"King Hobo in Storyland"
Pescara, Italy
April 29, 1984
Dear Folks,
After 5,200 miles and 13 months of walking, I'm beginning to suspect that I'm not directing the worldwalk's path as much as it is directing me. In a way it's uncanny, as if the trip has taken on a mind of its own.
Normally I'm not inclined to be led by another, and yet perhaps this is one time I might be wise to the quiet "follower." I'm finding that oftentimes my best adventures and learning experiences come in places I never intended to visit in the first place.
Thus, I now find myself ambling about the rolling grassy countryside and aged village streets of rural Italy with the devil-may-care freedom of some hobo king: One hour I will be firmly in control, well on my way to Yugoslavia (still hundreds of kilometers away), and then the next hour I'll be wandering about aimlessly, as if hopelessly absent-minded. That's when I know the walk is "doing it again to me," and it's best if I keep my knobby walking stick tapping onward, for surely some enchanting surprise must be awaiting me.
And, oh, what delightful treats I've sampled these past few weeks in the haunting tranquility of southeast Italy's sparsely-populated lands--again, a place I hadn''t originally intended to walk through. Before reaching Italy, I had planned to head up the more direct, warmer Mediterranean coast to Rome, but along the way a range of wispy mountains to my right had proved to be irresistable. And so, up and up and up I was to go, for over 25 kilometers, completely undisturbed, save for the sweet notes of innumerable songbirds and spring-fed brooks, and an old hermit who waved me into his goat-filled hut for a few hours of homemade wine and hunter's sausage.
To my surprise, but perhaps not to the spirit of the worldwalk, my size 12 boots were to lead me down, down, down the other side of the mountain range, the eastern side, from which I was to never return to the honking traffic and peeling, sterile condominiums that characterized the road to Rome. What I was to descend into, on the Adriatic side of Italy, was the Italy I'd been searching for all along: a kindly, peaceful land of gray stone-walled olive groves, breeze-kissed meadows of margarine-tinted daisies and blood-red poppies, oceans of deep wavy grass, and misty cool beaches of glistening dark rocks.

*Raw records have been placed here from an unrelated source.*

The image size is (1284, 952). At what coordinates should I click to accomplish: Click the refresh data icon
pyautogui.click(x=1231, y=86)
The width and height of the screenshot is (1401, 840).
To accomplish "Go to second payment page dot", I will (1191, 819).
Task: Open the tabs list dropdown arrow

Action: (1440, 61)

Thanks to the greater wisdom of the walk's spirits, I now had something far better...something called magic. For how else can I describe the excitement that rushed through me one overcast afternoon, when I ventured upon the cliff top shell of a lonesome castle ruin guarding an abandoned earthquake-shattered seaside lane? Or what of later that evening, when I huddled very close to a driftwood campfire on the tiny beach that hugged the castle ruin's foundation. I was so sure that more than mere enchantment was peering down at me from the darkening castle's hulk.
Then several nights later, there was to be the Sassi. When I first gazed wide-eyed into the enormous spotlighted bowl of low hills near Matera that contained the abandoned ancient city called the sassi (rock), I could not believe what I was seeing. It was as if I was gazing into Time's window. Glaring back at me were the ashen walls and hollowed windows of not one ruined building but those of an entire city! I stared at the mortared ghosts like some mesmerized Huck Finn, impatient for the light of dawn so that I could begin my exploration of the 500-year-old relics.

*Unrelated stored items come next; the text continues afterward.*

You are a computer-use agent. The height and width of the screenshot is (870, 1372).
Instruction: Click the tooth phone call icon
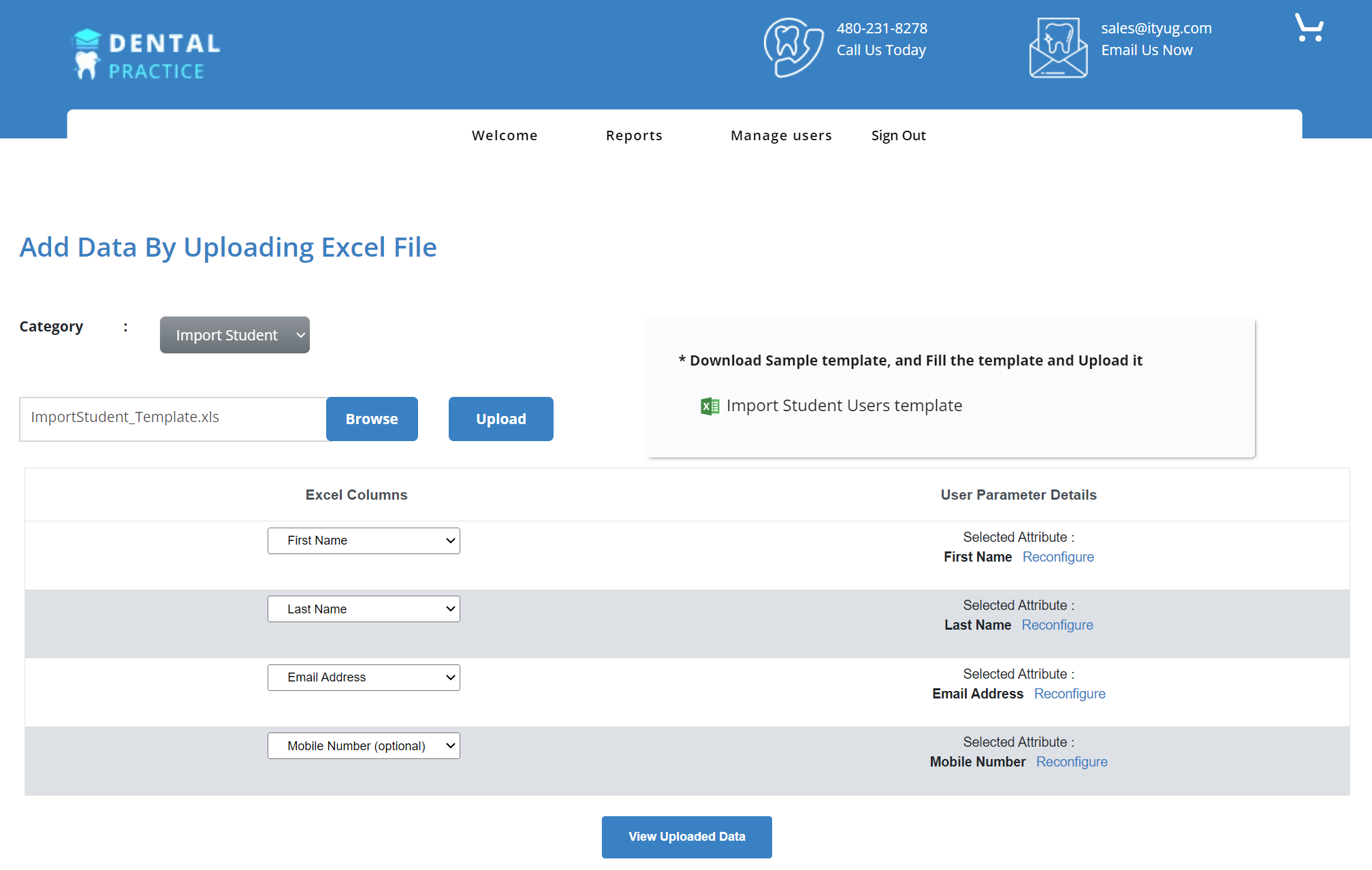[x=793, y=48]
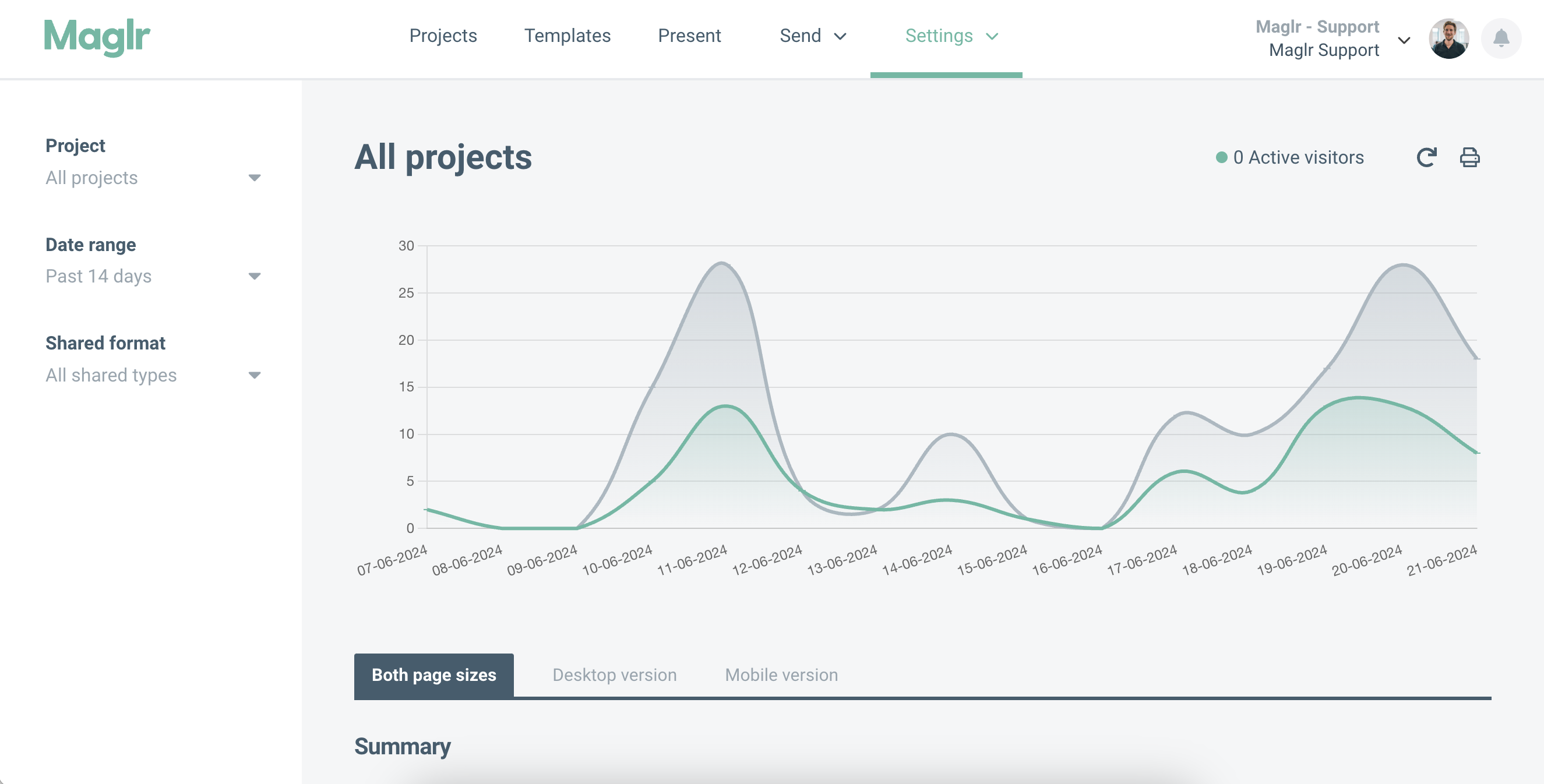The height and width of the screenshot is (784, 1544).
Task: Switch to the Mobile version tab
Action: [x=781, y=675]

The next thing to betwitch my senses was the Adriatic Sea. Across one vineyard, then another, then another I would walk to reach the distant surf where I could just make out groups of fishermen tossing long nets into the waves. What creatures might those fishermen be trapping, I had wondered excitedly. The sea is a place of endless fascination to me. Having been raised in a land of cornfields and maple forests, I can't help marveling child-like at the squiggly, scaly, saucer-eyed things that that liquid universe of the sea is always divving up.
When, at long last, I reached the sea and watched as the men, after several minutes of grunting and straining, pulled their nets onto the beach pebbles, and the nets' cords were pulled apart, piles of shimmering glass-like fish the size of my fingers spilled out.
"What are these?" I asked the red faces smiling above the glittering sea jewels.
"Sardines!" one of the men shouted, as he scooped a handful into his bearded mouth.
He offered me a handful, as he chewed the live fish heartily I hestitated, for the fish looked too precious to eat. And yet the adventurous part of me couldn't resist the temptation. I tossed three or four of the fish past my lips. A smile creased my face: Like everything else in southeast Italy that was meant for the stomach, or the soul, the fish tasted...heavenly.